• _WORK TO COMPLETE_
a) Answer these from the church history:
(i) Where and on what date was the organizational meeting held?
(ii) To which circuit was Grier's Chapel assigned in 1898?
(iii) What was added to the west side of the log church after it was moved?
b) Reproduce the part of the church history that begins at the words "As the log church" and stops after the words "be a funeral.".

• _PASSAGE TO READ_
- - -

CHAPEL CHURCH HISTORY
In the early 1890' s Christians in an area south of
Dyer and north of Trenton felt the need for a Methodist Church in their community. Their organizational meeting was held at
the Kimbrough School on April 22, 1894. The school was located on the dirt road between Dyer and Trenton in what is now the
Georgetown Community. They continued worshipping at the school.
On August 3, 1894, Frank and Susan
Markham and Samuel S. and Harriett Grier deeded one acre of land to the Church Trustees, T. D. Landrum, A. C. Bond, James
Hunt, M. L. Webb and J. A. Dunnagan. The land was about a mile north of the Kimbrough School on the Dyer-Trenton road. The
church was known as the Grier's Chapel Methodist Episcopal Church South and made a part of the Bradford Circuit. Rev. Joseph
B. Pearson was Pastor of the Bradford Circuit and served through 1894.
The log church was built on the
east side of the Dyer-Trenton road facing west. The eastern section of the lot behind the church served as the Church Cemetery.
There were no other roads near. Members of the Webb, Grier, Markham, Thornton, Landrum, Derry, Talley, Hunt, Bond, Dunnagan
and Mingle families composed the charter members of the church. The charter members and many others came by Certificate of
Transfer, but it is not known from which church or churches they came. By the year 1900, the church membership was over one
In 1898 Grier's Chapel was assigned to the Dyer Circuit with three other churches,
Poplar Grove, Good Hope and Hopewell. Dyer Church had left the Circuit to become a Station Church, and later bought the Circuit
Parsonage. The Circuit bought another Parsonage in Dyer on High St. in 1901.
Chapel remained at the original location until 1925. On January 12, 1925, Albert E. and Bessie Harris Markham deeded a parcel
of land just across the Dyer-Trenton road to the Church Trustees, T. J. Grier, Frank Markham, Ellis Rogers, R. N. Rogers,
A. A. Webb and Marvin Emerson. The log church was moved across the road to the lot donated by Albert and Bessie Markham. The
original site of the church building was then available on which to expand the already established Grier's Chapel Church Cemetery.
As the log church was moved to its new site, the length of the building was placed
in a north-south location. Two Sunday School rooms, a vestibule and front porch were added to the east side, thus making the
building face the Dyer-Trenton road. A section was added to the west side for a choir, pulpit, and altar rail. The church
bell was moved to this new site. It was rung early on Sunday mornings and tolled when there was to be a funeral.

- - -

• _DATA_
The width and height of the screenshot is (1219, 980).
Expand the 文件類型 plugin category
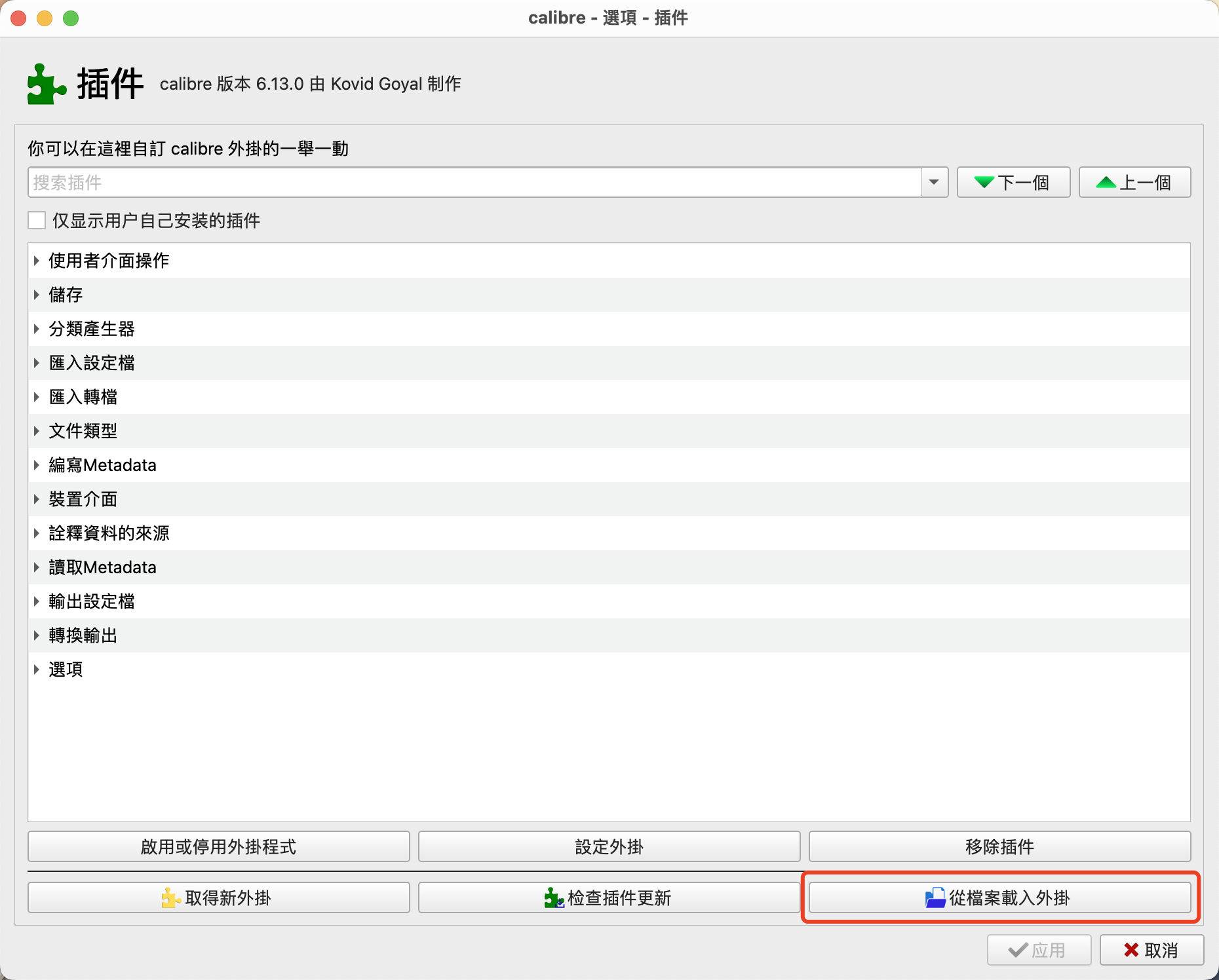click(37, 431)
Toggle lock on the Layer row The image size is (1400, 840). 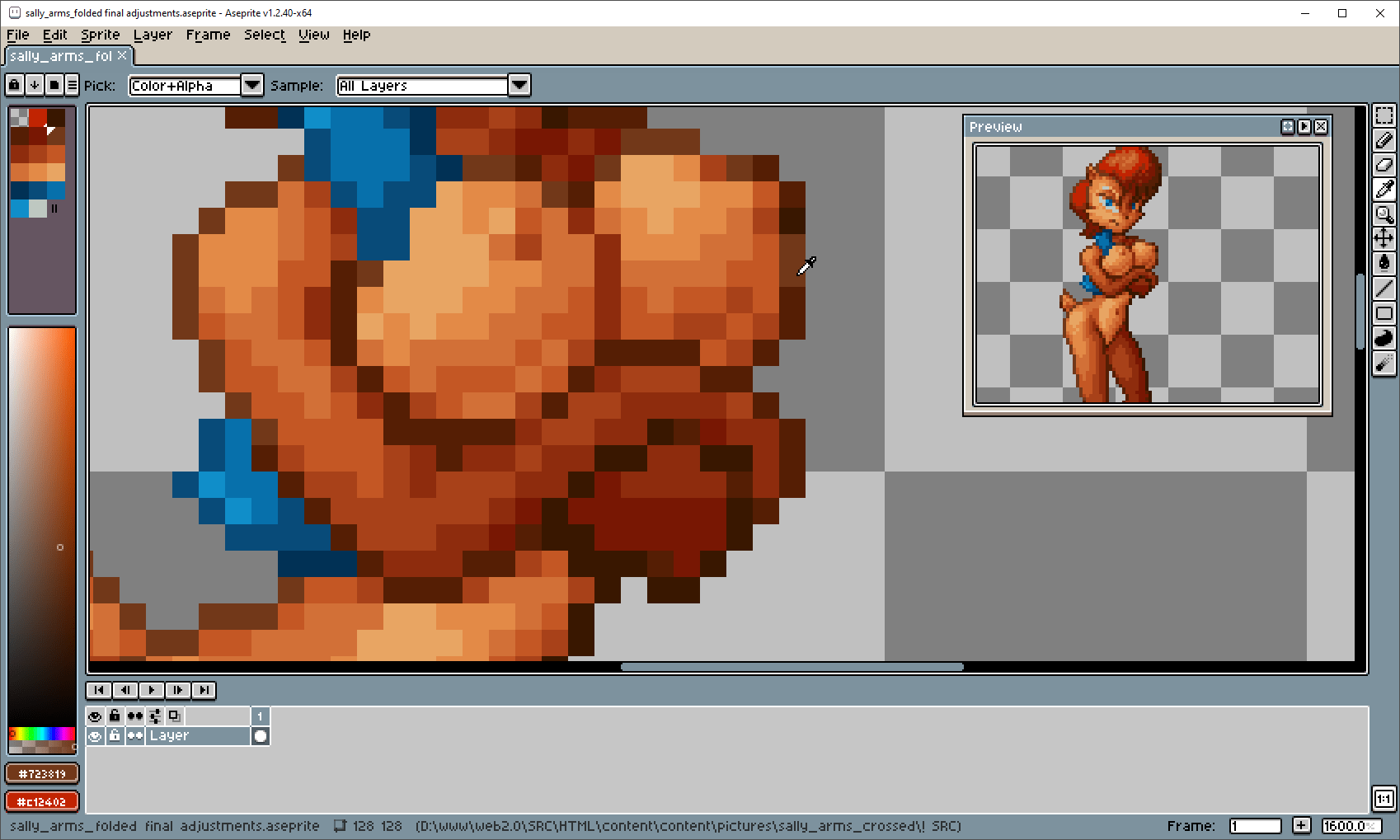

- - -

• _FINAL ANSWERS_
a)
(i) At the Kimbrough School, on April 22, 1894.
(ii) The Dyer Circuit.
(iii) A section for a choir, pulpit, and altar rail.

b)
As the log church was moved to its new site, the length of the building was placed
in a north-south location. Two Sunday School rooms, a vestibule and front porch were added to the east side, thus making the
building face the Dyer-Trenton road. A section was added to the west side for a choir, pulpit, and altar rail. The church
bell was moved to this new site. It was rung early on Sunday mornings and tolled when there was to be a funeral.